Work to do>
1 > According to the tobacco article, what amount was the Keeping Tobacco Sacred program's grant, and which agency provided it?
2 > Go on with the tobacco article from the point where it stops.

Extract>
┌──
July 15, 2007

Tobacco:  good or bad?

Some tobacco is sacred for American IndiansGripping a leather pouch in one hand, Rios Pacheco had a seemingly contradictory message for an Independence Day crowd:

Tobacco is bad, but tobacco also is good.

Pacheco, a member of the Northwestern Band of the Shoshone Nation, spent several months this spring helping young tribal members understand the difference between commercial cigarettes and chewing tobacco, which are bad for their health, and tobacco used in traditional ceremonies, which is to be embraced.

"It is a sacred plant. It represents the blessings our ancestors once had," Pacheco told a crowd gathered to watch American Indian dancers in Brigham City's Pioneer Park on July 4.

The Northwestern Band's Keeping Tobacco Sacred program, funded by a $7,500 grant from the Utah Department of Health, is part of a larger statewide effort to reduce the use of commercial cigarettes and chewing tobacco while honoring the traditional ceremonial use of tobacco.

1 comment:

writerfella said...
└──
Provided material>
┌──
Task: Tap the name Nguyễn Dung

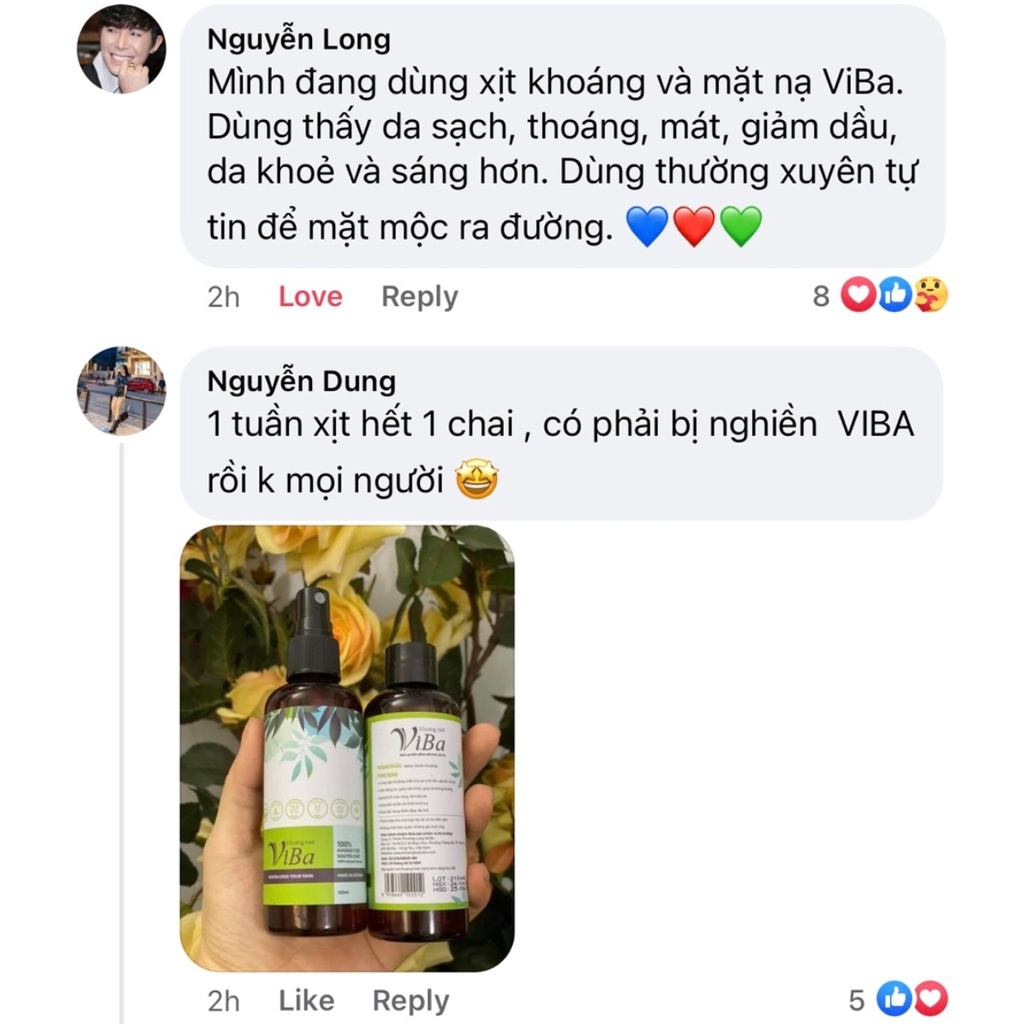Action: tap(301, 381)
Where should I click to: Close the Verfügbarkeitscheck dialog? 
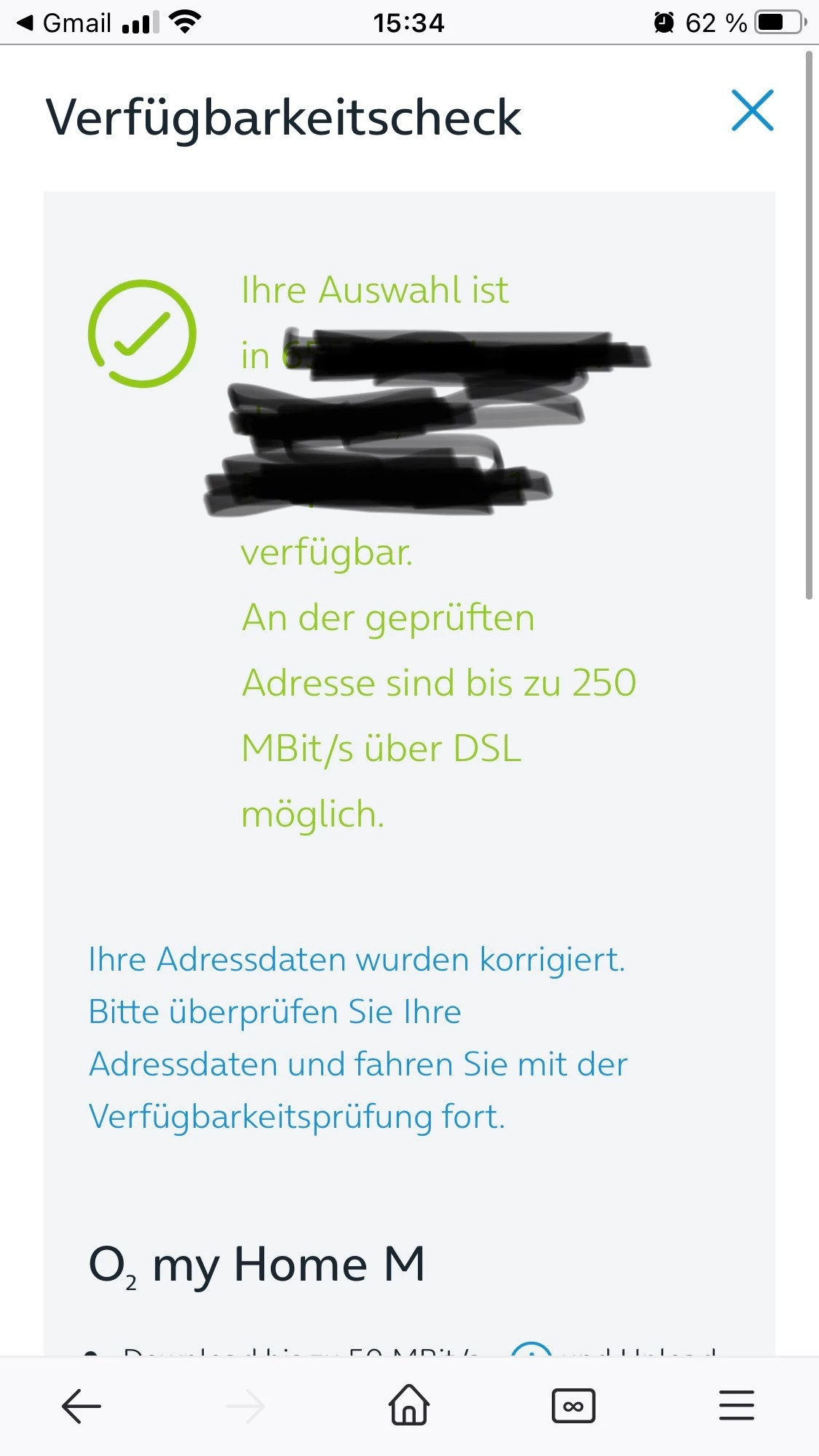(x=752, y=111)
└──
Answers>
1 > The program received a $7,500 grant from the Utah Department of Health.

2 >
Writerfella here --
For one matter, commercially-grown tobacco isn't the same plant any longer, having been hybridized and domesticated into a malformed, gigantic version that hardly resembles its original ancestor. True sacred tobacco still exists in the lesser-populated reaches of Central America and that is the source Native Americans have for their ceremonial uses. Original tobacco almost is a hallucinogen in its strength with its leaves only slightly larger than your thumbs. In its way, commercial tobacco is like everything else the white man took into his hands, all mangled and corrupted, like the land and the forests and wildlife and, yes, even the Native Americans...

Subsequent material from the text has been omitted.